Employees of Pennsylvania State University are protesting a new wellness effort that requires them to provide detailed health information or pay penalties that can add up to $1,200 per year.
An online petition against the program that was initiated by Penn State art-history professor Brian Curran now has over 2,000 signatures.
The petition states:
Penn’s State’s new Health Care policies, which have been rolled out quietly in the middle of the summer, include an excessively invasive “Take Care of Your Health” plan that forces employees, by imposing a massive, $1200 a year surcharge, to submit to poorly and unprofessionally mass-organized blood tests and “biometric screenings.” Included in this mandate is an additional mandate, requiring all employees and their spouses/SSDPs, to fill out an incredibly invasive “Wellness Profile” that, if taken, immediately shares ALL of the person’s private medical information with WebMD, a third-party agency with a far from comforting record in the area of privacy.
The petition states that, soon after the initiative was launched, two new surcharges were announced:
One directed at employees who self-identify as smokers, the other to employees with spouses covered by the plan who are presently eligible for coverage by their own employer. Each and every one of these policies-raises serious questions related to patient privacy and medical ethics. But perhaps most importantly, their punitive character raises fundamental concerns regarding the relationship between Penn State as an employer and its employees, who might have expected better after enduring the challenges of the last two years. In light of these concerns, not to mention the almost complete lack of appropriate consultation with representative bodies across the university, we ask, indeed, we demand, that implementation be IMMEDIATELY stopped, or at the very least delayed, so that further consultation with the employees and their representatives can begin.
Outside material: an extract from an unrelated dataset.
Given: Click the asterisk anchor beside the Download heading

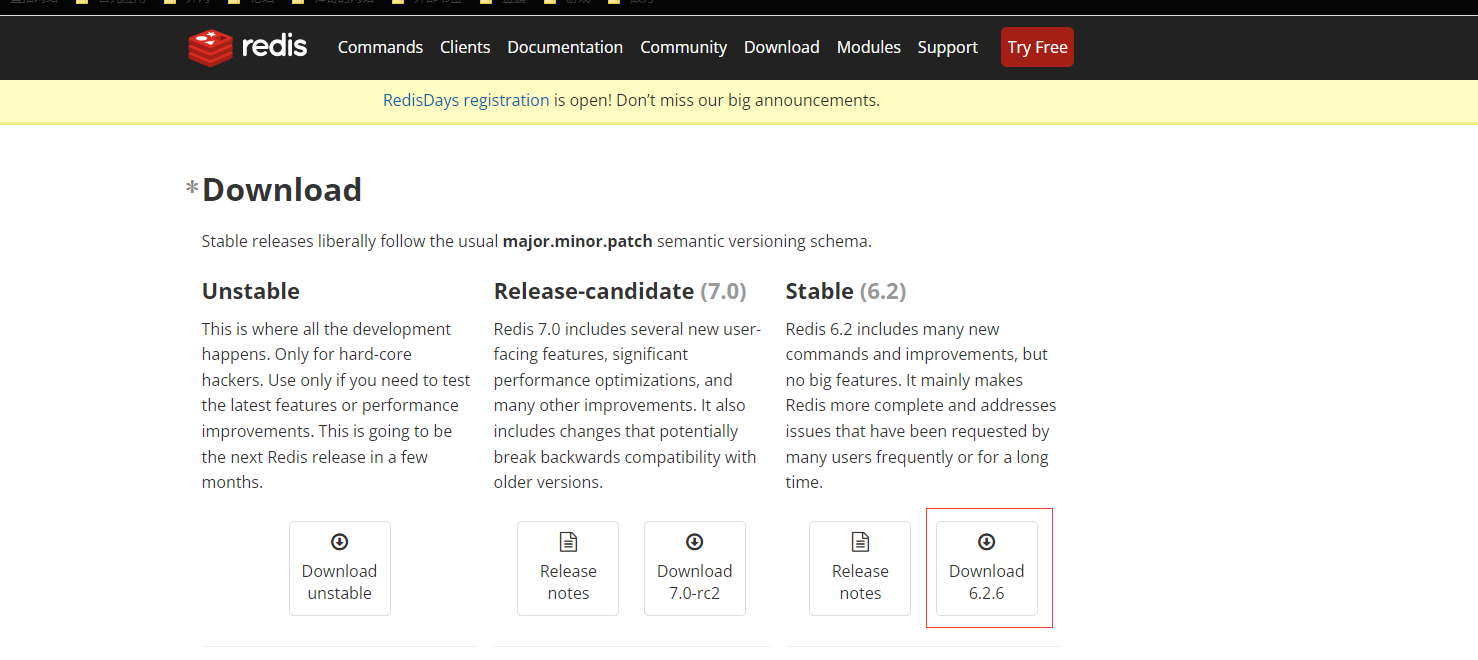Looking at the screenshot, I should (192, 189).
The Wall Street Journal reports that employer wellness programs have become quite common. A survey conducted last fall by the National Business Group on Health and Fidelity Investments found that 86 percent of employers were linking incentives to health-related activities this year, an increase from 57 percent in 2009. Health-risk assessments, biometric screenings, and participation in smoking cessation programs are the most common activities.
The WSJ report adds that Penn State’s program will charge its employees $100 per month, beginning in January, if they and their covered spouses do not complete the health questionnaire and certify that they will have a physical examination. Employees must also obtain biometric screenings, including blood-sugar and cholesterol tests, and body-mass index measurements in order to avoid the penalties.
A university spokeswoman said Penn State was “addressing cost concerns on multiple fronts, and the change is to empower employees to be more informed about their health status and health risks.”
The spokeswoman said that the university would only have access to aggregated, de-identified data, complying with federal health-privacy law.
However, Matthew Woessner, an associate professor of political science at Penn State, said he was concerned that the contractor the university employed might not be able to adequately protect the data.
According to the WSJ, Penn State’s president, Rodney Erickson, said the mandated program was aimed at reducing costs so that the university could keep the price of tuition down. Healthcare costs at the university are expected to increase 13 percent in 2013-14 from the prior year.
The petition also calls for the end of a plan to charge workers a $100 monthly fee to provide coverage to spouses if the latter are eligible for health insurance through their own employers, and for a $75 per month penalty on smokers.
ObamaCare has increased the size of incentives that employers can link to employees’ health data, but there is no federal cap on penalties tied to other related activities such as completing health questionnaires. From the WSJ:
The Penn State penalties are at the high end, according to polls of employers. A 2012 Mercer survey found that at large employers, the median maximum annual incentive–which could be a reward or a penalty–for filling out a health-risk assessment was $150. However, a handful of employers go much further, according to the National Business Group on Health survey–they yank workers’ coverage altogether if they don’t complete wellness requirements.
The Mercer survey also found that among large employers offering wellness programs, 42% used a financial reward as an incentive, and 15% had a financial penalty. Penn State has said that to structure its program as a reward rather than a penalty, it would have had to inflate employees’ premium charges and then offer a discount to workers, an approach it said was wasn’t “fiscally responsible.”
In addition to the “incredibly invasive character” of the Penn State health questionnaire, Curran also questioned the cost-effectiveness of employer wellness programs in general:
In a study commissioned by the federal government, Rand Corp. researchers said their analysis suggested that participating in a wellness program over five years was “associated with a trend toward lower health care costs and decreasing health care use,” but the effect wasn’t big enough overall to be statistically significant. The study also said some published research has shown cost decreases, but other evaluations haven’t.
Critics argue that the programs often cost more to implement than they can save. “The numbers don’t add up,” said Al Lewis, president of Disease Management Purchasing Consortium International, a group that includes employers and health insurers.